─── Passage
Our breeding flocks are raised in the beautiful Amish countryside in Ohio, but they are indoor birds for reasons of biosecurity. Large hatcheries are more or less required to raise their birds indoors, since one of the main vectors for a lot of avian diseases is contact with wild birds, and we must be able to show by testing that our birds are free of these diseases (so we don't send sick or diseased chicks all across the country!).
However, these aren't factory farm conditions like you see in the meat or egg industry with each bird being allocated a tiny cage that they can't even stretch their wings in. Their areas are spacious by commercial standards. The breeding flocks are not bedded on wire, but on regular shavings like you do at home, and are fed out of the same type of feeders you might use at home. They have private nest boxes to lay in, and so on.
Even though our breeding flocks are kept biosecure, all our personal flocks have access to pasture. That is, the flocks belonging to our employees are regular backyard flocks. Some employees have small flocks of 20 -30 ranging on fenceless acres in the country, while others have microflocks of just a few hens enclosed in tidy runs in suburban backyards. We're proud and slightly mortified to say that we tend to spoil our pet chickens pretty shamelessly. Don't blame us! Our employees get a discount on all the treats and toys. What are we going to do, NOT spoil them?
──────
─── Extracted data
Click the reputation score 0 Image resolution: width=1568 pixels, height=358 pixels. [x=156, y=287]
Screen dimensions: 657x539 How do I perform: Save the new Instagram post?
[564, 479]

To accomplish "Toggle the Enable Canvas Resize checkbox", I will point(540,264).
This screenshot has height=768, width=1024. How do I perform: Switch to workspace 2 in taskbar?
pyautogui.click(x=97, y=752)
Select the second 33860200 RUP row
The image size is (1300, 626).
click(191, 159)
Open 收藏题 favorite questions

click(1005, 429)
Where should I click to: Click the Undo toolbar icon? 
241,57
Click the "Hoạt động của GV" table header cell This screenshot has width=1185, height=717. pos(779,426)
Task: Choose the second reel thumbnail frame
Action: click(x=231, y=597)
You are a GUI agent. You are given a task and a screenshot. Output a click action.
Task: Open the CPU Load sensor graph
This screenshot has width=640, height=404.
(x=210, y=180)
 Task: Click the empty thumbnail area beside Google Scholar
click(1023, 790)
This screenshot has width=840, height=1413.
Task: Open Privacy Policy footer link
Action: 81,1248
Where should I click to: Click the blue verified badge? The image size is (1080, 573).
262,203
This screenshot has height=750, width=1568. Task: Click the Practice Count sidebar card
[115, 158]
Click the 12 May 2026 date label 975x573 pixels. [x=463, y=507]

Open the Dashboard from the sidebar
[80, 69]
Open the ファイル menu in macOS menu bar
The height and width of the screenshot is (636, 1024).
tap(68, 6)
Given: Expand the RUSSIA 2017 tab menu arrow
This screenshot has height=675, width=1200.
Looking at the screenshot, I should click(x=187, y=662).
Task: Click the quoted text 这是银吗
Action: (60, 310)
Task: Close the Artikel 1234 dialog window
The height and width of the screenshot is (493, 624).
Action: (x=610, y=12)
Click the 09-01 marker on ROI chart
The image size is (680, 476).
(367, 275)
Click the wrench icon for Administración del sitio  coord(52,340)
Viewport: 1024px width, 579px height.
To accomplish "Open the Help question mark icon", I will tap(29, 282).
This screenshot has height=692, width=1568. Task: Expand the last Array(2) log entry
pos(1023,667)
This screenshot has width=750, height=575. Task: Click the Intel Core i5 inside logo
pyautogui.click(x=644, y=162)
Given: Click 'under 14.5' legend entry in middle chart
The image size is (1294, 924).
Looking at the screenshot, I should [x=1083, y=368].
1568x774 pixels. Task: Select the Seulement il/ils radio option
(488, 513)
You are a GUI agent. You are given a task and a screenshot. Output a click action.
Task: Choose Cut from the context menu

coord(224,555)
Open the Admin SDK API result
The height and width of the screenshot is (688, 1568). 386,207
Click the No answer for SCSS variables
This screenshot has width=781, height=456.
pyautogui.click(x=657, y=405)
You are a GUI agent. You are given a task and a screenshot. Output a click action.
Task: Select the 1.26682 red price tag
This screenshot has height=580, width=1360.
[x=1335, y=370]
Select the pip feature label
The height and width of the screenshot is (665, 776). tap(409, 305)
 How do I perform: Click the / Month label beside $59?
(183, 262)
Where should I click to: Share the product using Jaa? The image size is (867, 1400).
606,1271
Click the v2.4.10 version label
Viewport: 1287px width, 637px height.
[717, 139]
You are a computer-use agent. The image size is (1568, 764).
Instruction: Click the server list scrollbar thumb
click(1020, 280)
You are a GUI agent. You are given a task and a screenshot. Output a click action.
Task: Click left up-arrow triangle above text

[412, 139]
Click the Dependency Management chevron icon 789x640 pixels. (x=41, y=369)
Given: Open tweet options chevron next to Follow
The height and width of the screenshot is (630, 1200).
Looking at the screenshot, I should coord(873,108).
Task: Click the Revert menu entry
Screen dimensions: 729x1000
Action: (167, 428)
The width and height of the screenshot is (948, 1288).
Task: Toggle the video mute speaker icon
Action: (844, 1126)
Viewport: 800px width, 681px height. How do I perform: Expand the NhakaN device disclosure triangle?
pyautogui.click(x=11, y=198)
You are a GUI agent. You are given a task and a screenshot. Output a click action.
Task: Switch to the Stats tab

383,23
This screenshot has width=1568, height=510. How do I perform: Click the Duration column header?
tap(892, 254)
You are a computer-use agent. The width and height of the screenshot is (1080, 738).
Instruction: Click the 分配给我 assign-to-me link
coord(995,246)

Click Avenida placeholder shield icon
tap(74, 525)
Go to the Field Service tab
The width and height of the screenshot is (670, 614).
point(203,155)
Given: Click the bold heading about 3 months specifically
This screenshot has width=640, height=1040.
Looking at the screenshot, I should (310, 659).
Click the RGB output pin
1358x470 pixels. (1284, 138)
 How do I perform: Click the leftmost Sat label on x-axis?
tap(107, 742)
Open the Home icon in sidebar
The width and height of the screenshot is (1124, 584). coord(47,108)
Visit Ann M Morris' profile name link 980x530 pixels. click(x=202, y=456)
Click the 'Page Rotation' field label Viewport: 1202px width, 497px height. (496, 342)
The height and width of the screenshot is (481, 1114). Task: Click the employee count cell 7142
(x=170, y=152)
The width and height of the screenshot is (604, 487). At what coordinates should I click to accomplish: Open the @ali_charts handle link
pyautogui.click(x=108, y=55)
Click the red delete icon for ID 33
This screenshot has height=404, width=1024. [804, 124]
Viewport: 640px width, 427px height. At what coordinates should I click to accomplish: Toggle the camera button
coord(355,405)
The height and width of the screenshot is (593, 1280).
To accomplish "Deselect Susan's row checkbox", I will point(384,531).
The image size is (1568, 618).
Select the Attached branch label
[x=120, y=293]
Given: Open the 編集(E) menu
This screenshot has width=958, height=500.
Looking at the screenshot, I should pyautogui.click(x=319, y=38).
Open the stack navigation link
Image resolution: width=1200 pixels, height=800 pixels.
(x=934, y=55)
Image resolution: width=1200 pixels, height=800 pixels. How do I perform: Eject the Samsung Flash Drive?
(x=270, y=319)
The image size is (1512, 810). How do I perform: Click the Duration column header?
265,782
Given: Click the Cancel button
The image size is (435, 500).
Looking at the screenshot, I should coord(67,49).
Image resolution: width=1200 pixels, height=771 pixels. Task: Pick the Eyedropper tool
──────
In the passage about the hatchery's chickens, what are the breeding flocks bedded on? Please answer briefly. The items come from a separate source.

Regular shavings, not wire.